Book Description
Unity is a comprehensive yet simple suite of tools for developing video games. You can use
Unity to not only create video games, but also AR/VR experiences, complex simulations, realtime realistic rendering, films, and practical games for training and education. With this book,
you will get to grips with creating a full game from the ground up, building it step-by-step and
applying your knowledge as you progress.
Complete with hands-on tutorials and projects, this easy-to-follow guide will teach you how to
develop the game using several Unity tools. As you advance, you will learn how to use the Unity
engine, create simple scripts using C#, integrate graphics, sound, and animations, and
manipulate physics to create interesting mechanics for your game. You'll be able to apply all the
knowledge that you gain to a real-world game. Later chapters will show you how to code a
simple AI agent to challenge the user and use profiling tools to ensure that the code runs
efficiently. Finally, you'll work with Unity's AR tools to create AR experiences for 3D apps and
games.
By the end of this Unity book, you will have created a complete game and built a solid
foundation in using a wide variety of Unity tools.


What you will learn
●

Explore both C# and Visual Scripting tools to customize various aspects of a game, such
as physics, gameplay, and the UI

●

Program rich shaders and effects using Unity's new Shader Graph and Universal Render
Pipeline

●

Implement postprocessing to improve graphics quality with full-screen effects

●

Create rich particle systems for your Unity games from scratch using VFX Graph and
Shuriken

●

Add animations to your game using the Animator, Cinemachine, and Timeline

●

Use the brand new UI Toolkit package to create user interfaces

●

Implement game AI to control character behavior


Section 1 – Our First Level
In this section, you will learn about the fundamental concepts of Unity, such as scene creation
and asset management, to create your first playable prototype game level.

This section comprises the following chapters:

●

Chapter 1, Designing a Game from Scratch


●

Chapter 2, Setting Up Unity

●

Chapter 3, Working with Scenes and Game Objects

●

Chapter 4, Grayboxing with Terrain and ProBuilder

●

Chapter 5, Importing and Integrating Assets


Chapter 1: Designing a Game from
Scratch
Welcome to the first chapter of the book! I am sure you are as super excited as I am to start this
amazing journey into game development with Unity. We will be approaching game development
in four parts. First, we will be talking about the basics of game development, looking at topics
such as how to design your game before you start coding, and then we will prototype a simple
first level using Unity. Then, we will dive into graphics to explore the look and feel of a good
game. Later, we will learn how to get everything moving through the use of scripting. Finally, we
will see how you can finish and publish your game. As you go through the chapters, you will
apply every concept to a full game project, so you will end the book with a fully functional
shooter game.

Data extract:

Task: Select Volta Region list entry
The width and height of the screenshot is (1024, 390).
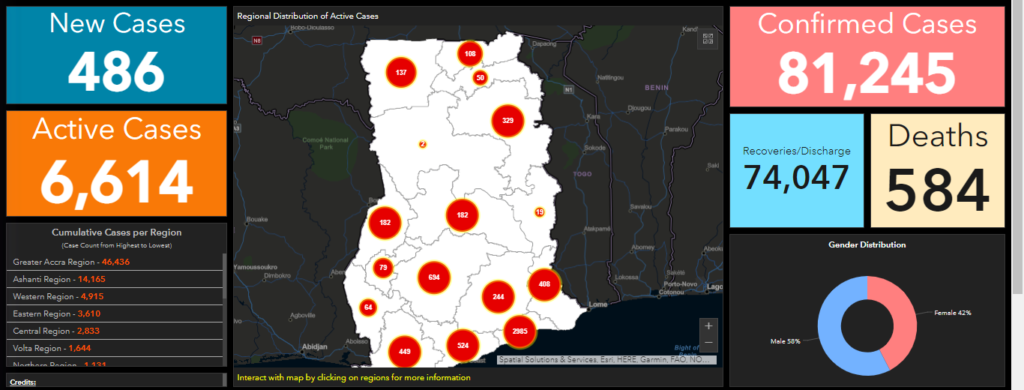Action: 116,348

Given problem:
Revise the Unity book text from the words "Use the brand" through "prototype game level.", changing "asset management" to "resource management" and leaving everything else as it is.

Answer to the exercise:
Use the brand new UI Toolkit package to create user interfaces

●

Implement game AI to control character behavior


Section 1 – Our First Level
In this section, you will learn about the fundamental concepts of Unity, such as scene creation
and resource management, to create your first playable prototype game level.